The first steelhead I ever saw eat a dry fly was in a Lani Waller video shot during 1986 in British Columbia. It wasn’t the gentle sipping rise most often associated with dry-fly fishing for trout. It was more like a bomb going off along the bottom of the river. I was shocked and awed, and played the scene over again and again, watching the giant steelhead taking a waking surface fly. I could only dream of West Coast rain forests, and the emerald arteries that fed the Pacific Ocean. Never did I think that I would one day experience the thrill of watching a steelhead eat my dry fly.

Twenty-two years have passed, and I’m now a fly-fishing guide working “Steelhead Alley” along Lake Erie’s south shore. I had occasionally heard of steelhead being caught with dry flies, and gave it a half-hearted effort every now and then, but believed it was nearly impossible until my steelhead world turned upside down in the spring of 2008.

That year, more than one of my fishing buddies reported taking steelies with a dry fly. Not wanting to be left out of that circle of success, I gave dry flies an honest effort the following fall. It became a new and exciting learning experience for me. I discovered that fishing dry flies or dry flies with a nymph dropper was more than a long shot—it could actually help me land more steelhead in the adverse conditions of a low and clear stream.
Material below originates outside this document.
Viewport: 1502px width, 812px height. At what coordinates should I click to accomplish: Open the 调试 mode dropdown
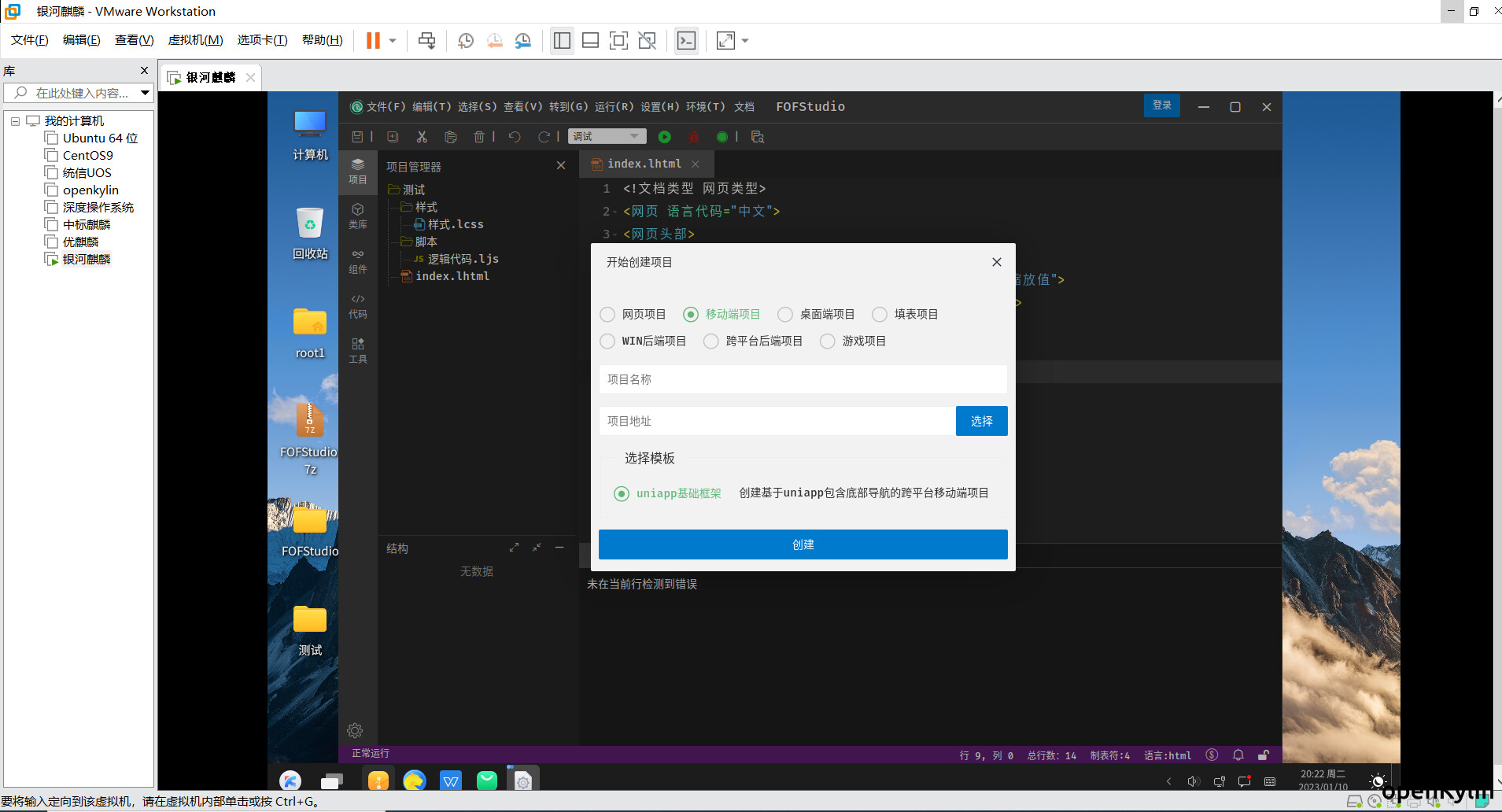[607, 137]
Scouting around Conneaut Creek one September day, I purposefully set out to hook my first steelhead on a dry. The water was low and clear, and I hiked downstream to a pool the size of a football field. The bottom of the pool was mostly flat shale, but I spotted a pod of steelhead holding in the only deep water available—the bottom end of the tailout. A depression formed where the creek bottom was scoured by ice and high water, and broken chunks of shale made a hump at the lip of the tailout. Dark, wavering shapes hovered in front of this hump, ­suspended just below the surface. It was exactly what I was looking for. There had to be 20 of them.

I tied a size 12 yellow Stimulator onto 4 feet of 3X tippet, crouched up and across from the fish, and stripped off line for a long cast. I shot the line down and across, and dropped the fly upstream and on the far side of the group of fish. The Stimulator was in the perfect place, but there wasn’t enough current to push a belly in the line and wake the fly, so I instinctively drew the rod up and toward me to produce a noticeable V-wake on the surface.

The fly swung in front of the pack and a steelhead broke ranks, chasing the fly and the wake it produced. The fish followed the fly for more than 30 feet until I could no longer lean back and bring the tip of the rod past my right shoulder, which by this time was almost to the 12 o’clock position.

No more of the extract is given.